3月14日、山形市の天文家板垣公一さんが、くじら座の方向に新彗星を発見しました。
板垣さんは、これまで国内記録を更新する45個の超新星を発見しているほか、昨年9月には一世紀にわたって行方不明となっていた「ジャコビニ彗星」の再発見もされています。
1968年には「多胡・本田・山本彗星」を独立発見している大ベテランの観測家です。

かつては彗星発見の多くは、熱心なアマチュア観測家によって行われていました。
しかし、最近はプロの天文台による自動捜索プロジェクトにより、アマチュアによる彗星発見は激減。
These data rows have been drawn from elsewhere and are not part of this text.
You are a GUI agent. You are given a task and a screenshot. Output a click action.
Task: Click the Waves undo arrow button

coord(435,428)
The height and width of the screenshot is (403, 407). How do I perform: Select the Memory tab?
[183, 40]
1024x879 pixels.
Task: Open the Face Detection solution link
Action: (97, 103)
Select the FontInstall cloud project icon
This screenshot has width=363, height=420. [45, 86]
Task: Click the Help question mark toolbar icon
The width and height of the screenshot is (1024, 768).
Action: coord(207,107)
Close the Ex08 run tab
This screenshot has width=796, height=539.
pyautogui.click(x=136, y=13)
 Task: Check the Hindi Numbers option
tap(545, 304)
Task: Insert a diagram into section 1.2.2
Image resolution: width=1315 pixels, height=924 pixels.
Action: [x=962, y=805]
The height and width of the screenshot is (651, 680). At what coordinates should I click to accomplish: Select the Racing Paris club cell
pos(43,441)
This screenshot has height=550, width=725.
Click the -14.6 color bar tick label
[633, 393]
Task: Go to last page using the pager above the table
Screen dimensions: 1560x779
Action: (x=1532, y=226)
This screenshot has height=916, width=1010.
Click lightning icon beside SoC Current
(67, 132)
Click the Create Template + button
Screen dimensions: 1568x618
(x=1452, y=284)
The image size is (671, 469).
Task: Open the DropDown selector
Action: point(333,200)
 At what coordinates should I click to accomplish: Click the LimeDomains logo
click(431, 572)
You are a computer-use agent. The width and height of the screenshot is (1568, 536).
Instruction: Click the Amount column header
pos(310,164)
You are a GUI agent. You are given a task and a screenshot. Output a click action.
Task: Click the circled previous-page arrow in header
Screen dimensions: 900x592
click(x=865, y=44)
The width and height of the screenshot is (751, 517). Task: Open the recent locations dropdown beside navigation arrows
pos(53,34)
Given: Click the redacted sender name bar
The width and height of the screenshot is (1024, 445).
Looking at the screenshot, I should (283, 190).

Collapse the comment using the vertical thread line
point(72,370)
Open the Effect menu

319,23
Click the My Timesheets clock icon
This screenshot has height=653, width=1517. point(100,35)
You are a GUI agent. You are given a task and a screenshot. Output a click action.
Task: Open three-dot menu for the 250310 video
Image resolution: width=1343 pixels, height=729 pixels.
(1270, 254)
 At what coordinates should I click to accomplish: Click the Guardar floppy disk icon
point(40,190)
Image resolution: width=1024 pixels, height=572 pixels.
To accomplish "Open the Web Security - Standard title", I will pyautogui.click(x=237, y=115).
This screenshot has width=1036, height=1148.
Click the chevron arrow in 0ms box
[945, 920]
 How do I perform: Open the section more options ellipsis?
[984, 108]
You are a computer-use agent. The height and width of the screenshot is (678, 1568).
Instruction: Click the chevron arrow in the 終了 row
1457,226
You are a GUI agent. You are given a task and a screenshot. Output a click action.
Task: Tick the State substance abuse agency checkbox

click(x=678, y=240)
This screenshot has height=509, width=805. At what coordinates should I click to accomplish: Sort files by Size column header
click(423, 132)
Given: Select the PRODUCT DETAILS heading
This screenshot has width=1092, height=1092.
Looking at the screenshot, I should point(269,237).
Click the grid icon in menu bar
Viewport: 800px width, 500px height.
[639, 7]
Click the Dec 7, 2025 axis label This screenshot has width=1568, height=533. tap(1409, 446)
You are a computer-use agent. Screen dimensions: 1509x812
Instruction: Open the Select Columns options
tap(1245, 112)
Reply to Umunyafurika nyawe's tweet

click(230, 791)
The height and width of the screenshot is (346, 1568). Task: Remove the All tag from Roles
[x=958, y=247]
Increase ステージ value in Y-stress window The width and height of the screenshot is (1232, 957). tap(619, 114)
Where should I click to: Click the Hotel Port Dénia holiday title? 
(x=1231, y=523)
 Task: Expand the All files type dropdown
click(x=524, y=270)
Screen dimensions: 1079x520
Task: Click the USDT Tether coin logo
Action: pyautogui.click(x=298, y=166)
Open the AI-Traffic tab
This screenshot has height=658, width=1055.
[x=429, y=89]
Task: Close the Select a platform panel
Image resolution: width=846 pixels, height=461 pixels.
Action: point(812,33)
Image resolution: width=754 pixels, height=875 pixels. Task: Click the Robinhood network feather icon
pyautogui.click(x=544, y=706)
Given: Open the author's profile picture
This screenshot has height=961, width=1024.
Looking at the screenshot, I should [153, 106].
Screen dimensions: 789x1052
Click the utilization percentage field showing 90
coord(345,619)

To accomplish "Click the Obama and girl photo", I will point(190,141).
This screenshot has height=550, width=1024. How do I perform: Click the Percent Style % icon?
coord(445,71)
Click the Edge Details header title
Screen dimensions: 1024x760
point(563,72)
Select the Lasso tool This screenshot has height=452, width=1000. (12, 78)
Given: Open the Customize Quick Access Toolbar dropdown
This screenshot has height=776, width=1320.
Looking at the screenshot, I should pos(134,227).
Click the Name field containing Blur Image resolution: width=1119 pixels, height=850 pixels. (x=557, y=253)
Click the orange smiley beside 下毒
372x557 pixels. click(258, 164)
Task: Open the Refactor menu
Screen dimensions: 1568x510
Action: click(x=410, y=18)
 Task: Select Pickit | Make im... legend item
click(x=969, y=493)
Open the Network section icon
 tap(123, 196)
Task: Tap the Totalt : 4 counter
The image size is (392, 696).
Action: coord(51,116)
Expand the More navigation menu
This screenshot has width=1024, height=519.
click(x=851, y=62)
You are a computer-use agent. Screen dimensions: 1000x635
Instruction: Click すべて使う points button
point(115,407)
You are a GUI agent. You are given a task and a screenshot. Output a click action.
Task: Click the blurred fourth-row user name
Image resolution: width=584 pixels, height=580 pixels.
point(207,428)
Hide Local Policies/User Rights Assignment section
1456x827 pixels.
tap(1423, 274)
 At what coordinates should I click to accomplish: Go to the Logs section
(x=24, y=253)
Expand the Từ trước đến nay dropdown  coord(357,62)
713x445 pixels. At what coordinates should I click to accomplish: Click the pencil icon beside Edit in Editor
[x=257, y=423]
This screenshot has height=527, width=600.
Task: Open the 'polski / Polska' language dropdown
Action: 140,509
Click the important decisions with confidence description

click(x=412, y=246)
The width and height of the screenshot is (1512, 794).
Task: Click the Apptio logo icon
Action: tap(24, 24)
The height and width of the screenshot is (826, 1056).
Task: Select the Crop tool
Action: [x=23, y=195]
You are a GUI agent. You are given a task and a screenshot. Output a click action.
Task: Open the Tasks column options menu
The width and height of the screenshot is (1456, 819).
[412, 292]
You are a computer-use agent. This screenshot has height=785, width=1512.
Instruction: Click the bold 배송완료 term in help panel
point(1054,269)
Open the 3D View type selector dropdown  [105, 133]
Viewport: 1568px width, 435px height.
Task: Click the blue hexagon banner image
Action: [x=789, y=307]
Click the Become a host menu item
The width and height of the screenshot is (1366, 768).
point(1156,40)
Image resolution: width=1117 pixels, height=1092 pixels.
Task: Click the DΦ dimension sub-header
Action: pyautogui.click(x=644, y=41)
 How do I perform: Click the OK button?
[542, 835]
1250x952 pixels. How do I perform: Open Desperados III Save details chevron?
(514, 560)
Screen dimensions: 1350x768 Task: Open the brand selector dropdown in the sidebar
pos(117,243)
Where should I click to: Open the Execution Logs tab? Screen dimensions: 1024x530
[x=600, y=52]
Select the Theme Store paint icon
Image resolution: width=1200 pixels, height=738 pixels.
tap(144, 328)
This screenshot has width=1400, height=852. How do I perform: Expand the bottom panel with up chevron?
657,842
ほとんどは人工衛星や大天文台によるものとなっています。

板垣さんは天体専用CCDカメラで撮影した写真の中から共同観測者である北海道札幌市の金田宏さんが開発した、移動天体を自動的に検出するソフトウェアを使用して発見しました。
日本人の新彗星発見として6年ぶりの快挙です。
1985年ごろ、板垣さんと西公園の天文台でお会いしたことがあります。板垣さんが作ったピーナツをいただきながら、新天体発見にかける熱い思いをお聞かせいただいたことが思い出です。
板垣さんに敬意を込めて、3月17日と21日に「板垣彗星」の追跡観測(精密位置測定)させていただきました。